Die erste Idee zu diesem Projekt war vor zwei Jahren enstanden und Klaus Schaumberg brachte damals die Kreis- und Gemeinderätin Anita Sack ins Spiel: "Sie sagte damals, dass es zwar im Frankenwald das "Agrotourismus"-Projekt gebe, aber die beiden Gemeinden Ködnitz und Trebgast fühlen sich nicht so richtig zum Frankenwald gehörig, auch nicht zum Fichtelgebirge und trotzdem haben beide Gemeinden eine Menge zu bieten, was den "Agrotourismus" angeht. Irgendwann kam dann die Idee zustande, als Experiment so einen Tag der offenen Tür zu machen, wo man möglichst Viele von den Betrieben, Bauernhöfen und Akteuren zusammenbringt."
Entscheidend war auch, dass die Unterstützung von den beiden Gemeinden Ködnitz und Trebgast keine Frage war und allen Akteuren sehr schnell bewusst wurde: "Wir haben ein tolles Angebot, wir können uns darstellen."


An der Seite der Erzeuger

Landrat Klaus Peter Söllner zeigte sich rundum begeistert: "Bei diesem wirklich äußerst mäßigen Wetter eine solche Resonanz, das ist beachtlich. Das zeigt, dass die Menschen sich mit der Heimat und den heimischen Betrieben identifizieren wollen, wenn sie können. Diese Chance habt ihr ihnen gegeben. Was wir schaffen wollen, dass wir unsere regionalen Produkte darbieten und dass wir letztendlich den "Agrotourismus", der zum Beispiel in Italien schon seit vielen Jahren ein hervorragendes Standing hat, auch für Oberfranken für prädestiniert halten, weil wir die Genussregion sind und zur Genussregion gehören vor allem die Erzeuger. Deshalb ist diese Initiative im hohen Maße zu begrüßen. Wir sind seit vielen Jahren an der Seite unserer Erzeuger und gerade der Rangabauer ist ein ganz besonderes Beispiel, wie hier der Hofladen, ein stückweit die Gastronomie und der Bauernhof eine wunderbare Symbiose eingehen."
Bürgermeister Werner Diersch sprach für die Gemeinde Trebgast von einem tollen Aktionstag: "Der nicht nur für Fremde ansetzt, sondern auch für unsere Bürgerinnen und Bürger da ist, um sie auf das Angebot in der Region aufmerksam zu machen.
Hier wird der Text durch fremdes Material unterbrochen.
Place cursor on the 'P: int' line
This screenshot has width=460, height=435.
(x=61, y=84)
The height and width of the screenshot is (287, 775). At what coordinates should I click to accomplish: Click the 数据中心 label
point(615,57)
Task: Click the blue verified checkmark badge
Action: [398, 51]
Wir haben ein vielfältiges und wunderbares Angebot, das es auf den einzelnen Betrieben und Stationen wert ist, bekannt zu werden." Diersch ließ offen, ob dieser Aktionstag künftig jährlich wiederholt wird: "Er war für die Akteure sicherlich ein anstrengendes Ereignis und eine Wiederholung ist denkbar, aber es muss ja nicht jedes Jahr sein. Den Turnus werden sicherlich die Akteure finden."


Kostbarkeiten entdeckt

Für Vorstand Dieter Bordihn von der VR Bank Oberfranken Mitte war es keine Frage, das Projekt zu unterstützen: "Dieses Konzept der Anbieter und auch das nachhaltige Wirtschaften ist ja eigentlich auch prägend für unsere Genossenschaft, die in der Region verwurzelt ist. Mir hat vor allem der Titel des Aktionstages "Kostbarkeiten zwischen Ranga und Weinleite" gefallen. Manchmal ist es einem gar nicht bewusst, was wir hier für Kostbarkeiten haben."
Bürgermeister Stephan Heckel-Michel sprach die Vielfalt der Kostbarkeiten und Angebote an: "Wenn das Wetter noch schöner gewesen wäre, wäre es gar nicht auszuhalten gewesen, denn so viele Besucher hätten wir gar nicht unterbringen können. Bei dem bescheidenen Wetter so eine Resonanz, dann können wir uns vorstellen, was bei einem super Wanderwetter letztendlich los gewesen wäre", so Heckel-Michel.